No fast-track expansion of former iron mine

BERLIN. The dispute about plans to turn Schacht Konrad, a former iron ore mine near Salzgitter, into a final storage for nuclear waste, is sharpening. The conservative CDU-CSU opposition parties failed with a parliamentary motion to start storage as soon as possible, the Greens accused the Lower Saxony state government of refusing a final storage solution.

Greens deputy Marianne Tritz said in the Bundestag that Lower Saxony was making a lot of noise about Schacht Konrad, but didn't follow up its words with deeds. Although litigation papers against the planning procedure for Konrad had been filed a year and a half ago, there had been no response yet from the state government. "Anyone refusing a solution of the final storage problem like this should be careful about accusing others of procrastination," said Tritz.

The CDU/CSU had initiated the debate. It accused the federal government of procrastination in the nuclear disposal policy and demanded a change of course. Instead of the current single-storage strategy - which would rule out Schacht Konrad - two final storages should again be planned, they demanded. To that end, the exploration of the Gorleben salt deposit should resume. Schacht Konrad should be expanded without further delay to take in medium and low radioactive wastes, as soon as a first-instance court judgement was passed in the cuirrent cases.

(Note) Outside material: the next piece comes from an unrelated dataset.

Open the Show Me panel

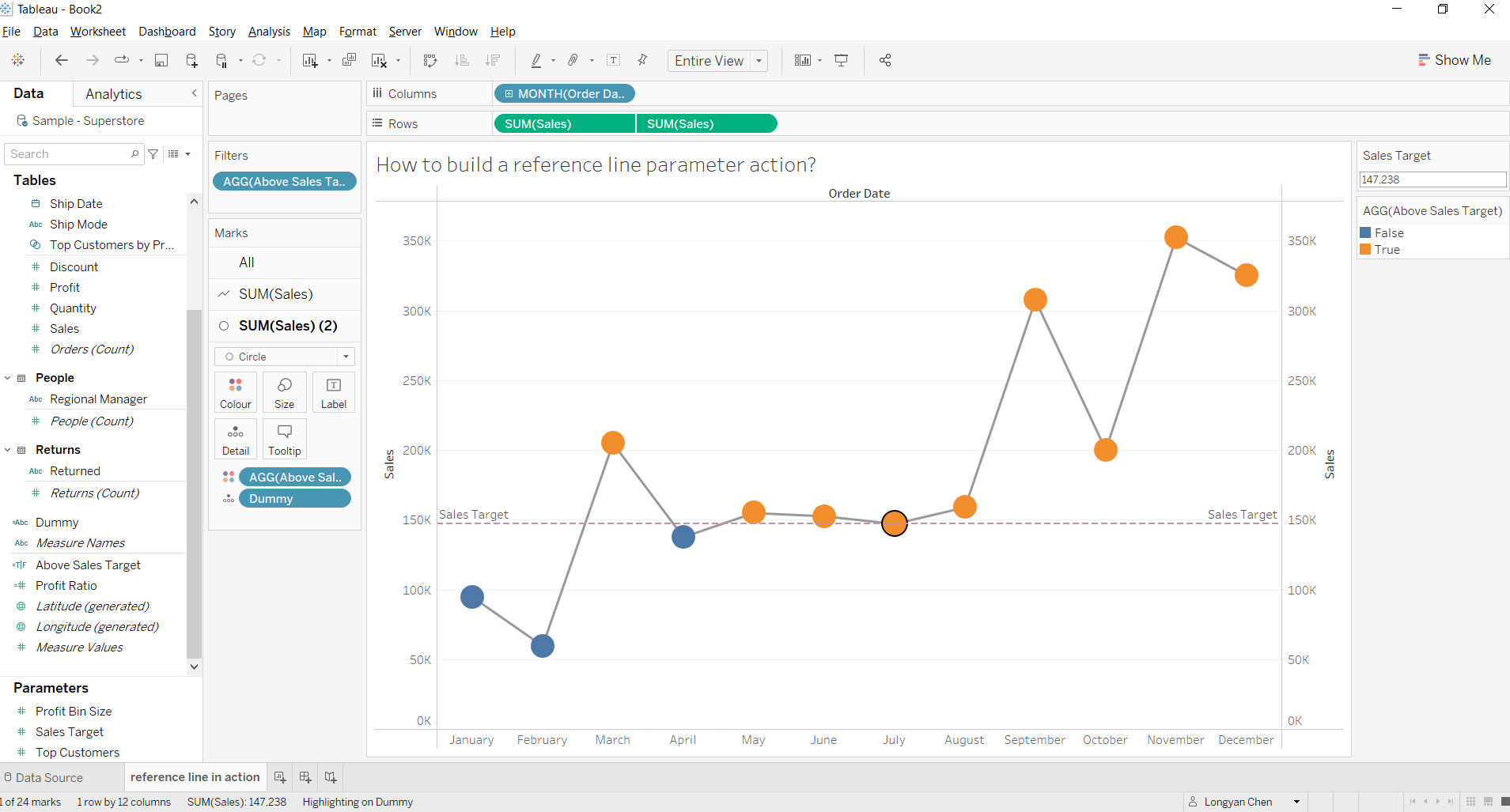1455,60
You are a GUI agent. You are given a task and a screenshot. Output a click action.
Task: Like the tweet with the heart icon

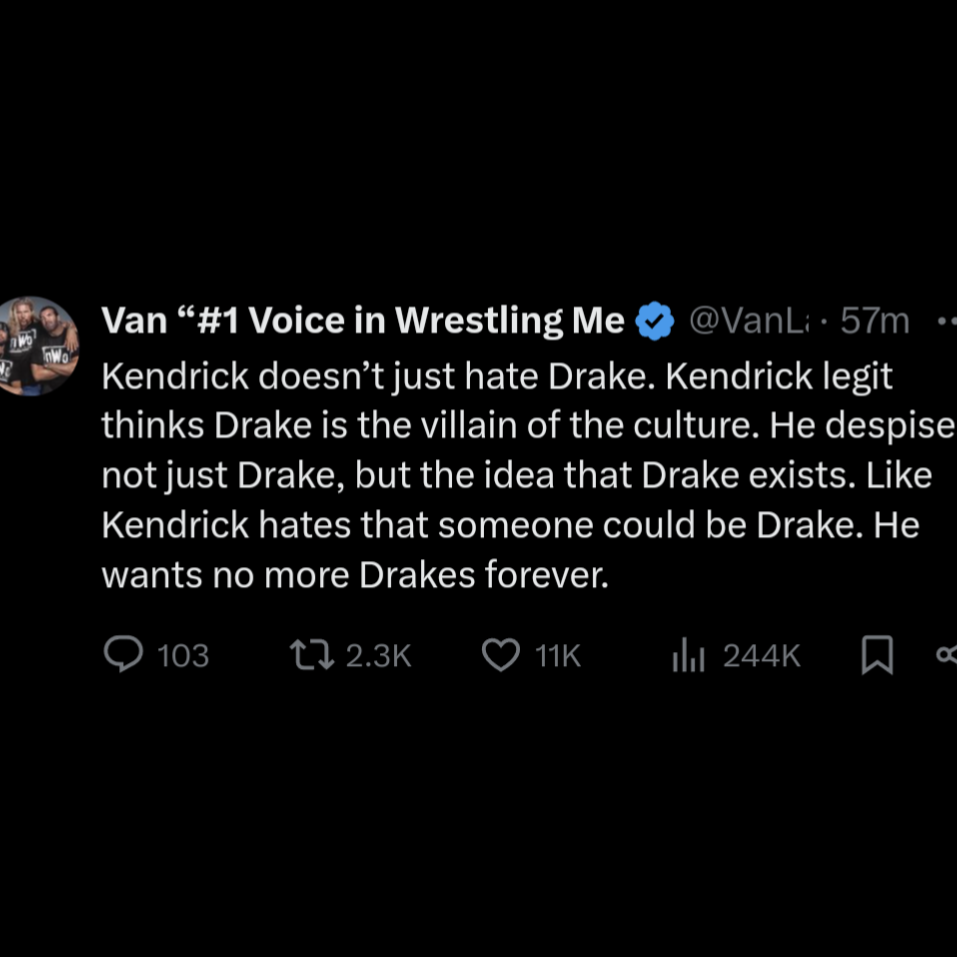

The CDU energy expert, Kurt-Dieter Grill, said "The disposal policy of the government is expensive, senseless, wrong and offloads the responsibility on coming generations." The government parties rejected the motion and declared that it would stay with the single-storage concept. It again kept open the time schedule for further procedures.

Wilhelm Schmidt, Social Democrat deputy from Salzgitter, said, "Resistance against Schacht Konrad will continue." One of the issues, he said, was location interests of the region. Schmidt also demanded a serious danger analysis for the former salt mine Asse II near Wolfenbüttel. There needed to be a check, he said, whether the 1,300 containing medium radioactive waste could stay in the former mine.

Anti-nuclear activists allege that for years eleven cubic metres of brine have been seeping into the Asse II pit every day, endangering the barrels. If the radioactive waste comes into contact with water or the brine, the barrels would rust, they argue, allowing radioactivity to enter the ground water.